TEXTE DE LECTURE:
╔══

Le 26 Mars a fait exploser ce dispositif  liberticide et dégradant, un ersatz de tous les totalitarismes qui ont plongé le 20 ème siècle dans l’horreur: le nazisme hitlérien, le fascisme mussolinien, le communisme stalinien. Fruit des efforts conjugués des intellectuels patriotes et avant-gardistes, qui s’activaient dans des partis politiques clandestins; des jeunes diplômés sans emplois qui, les premiers, ont osé marcher dans les rues de Bamako pour clamer leur ras-le-bol et dénoncer l’indignité dans laquelle ils ont été trop longtemps enfermés; des étudiants et élèves groupés au sein de l’AEEM, qui réclamaient une école plus praticable; des travailleurs syndiqués, menés par l’UNTM, exigeant de meilleures conditions de travail et de vie ; des femmes qui ont décidé d’affronter les canons parce que n’en pouvant plus de voir leurs enfants tués ou mutilés par les balles sans réagir, le 26 Mars a apporté aux Maliens la liberté d’extérioriser leurs pensées, de s’exprimer à travers les media écrits et oraux, de créer ou d’adhérer aux formations politiques et associations de leur choix, de participer à des élections pour choisir leurs maires, leurs députés, leur président de la République sans risque de se retrouver en prison.

╚══

CONSIGNE: Reproduisez intégralement le texte sur le 26 Mars. Servez-vous uniquement du texte ci-dessus.

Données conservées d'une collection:
╔══

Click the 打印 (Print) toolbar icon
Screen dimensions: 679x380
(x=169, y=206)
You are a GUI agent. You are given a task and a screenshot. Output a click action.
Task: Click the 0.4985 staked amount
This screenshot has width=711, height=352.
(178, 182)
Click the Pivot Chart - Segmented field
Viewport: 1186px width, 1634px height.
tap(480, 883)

╚══

RÉPONSE:
Le 26 Mars a fait exploser ce dispositif  liberticide et dégradant, un ersatz de tous les totalitarismes qui ont plongé le 20 ème siècle dans l’horreur: le nazisme hitlérien, le fascisme mussolinien, le communisme stalinien. Fruit des efforts conjugués des intellectuels patriotes et avant-gardistes, qui s’activaient dans des partis politiques clandestins; des jeunes diplômés sans emplois qui, les premiers, ont osé marcher dans les rues de Bamako pour clamer leur ras-le-bol et dénoncer l’indignité dans laquelle ils ont été trop longtemps enfermés; des étudiants et élèves groupés au sein de l’AEEM, qui réclamaient une école plus praticable; des travailleurs syndiqués, menés par l’UNTM, exigeant de meilleures conditions de travail et de vie ; des femmes qui ont décidé d’affronter les canons parce que n’en pouvant plus de voir leurs enfants tués ou mutilés par les balles sans réagir, le 26 Mars a apporté aux Maliens la liberté d’extérioriser leurs pensées, de s’exprimer à travers les media écrits et oraux, de créer ou d’adhérer aux formations politiques et associations de leur choix, de participer à des élections pour choisir leurs maires, leurs députés, leur président de la République sans risque de se retrouver en prison.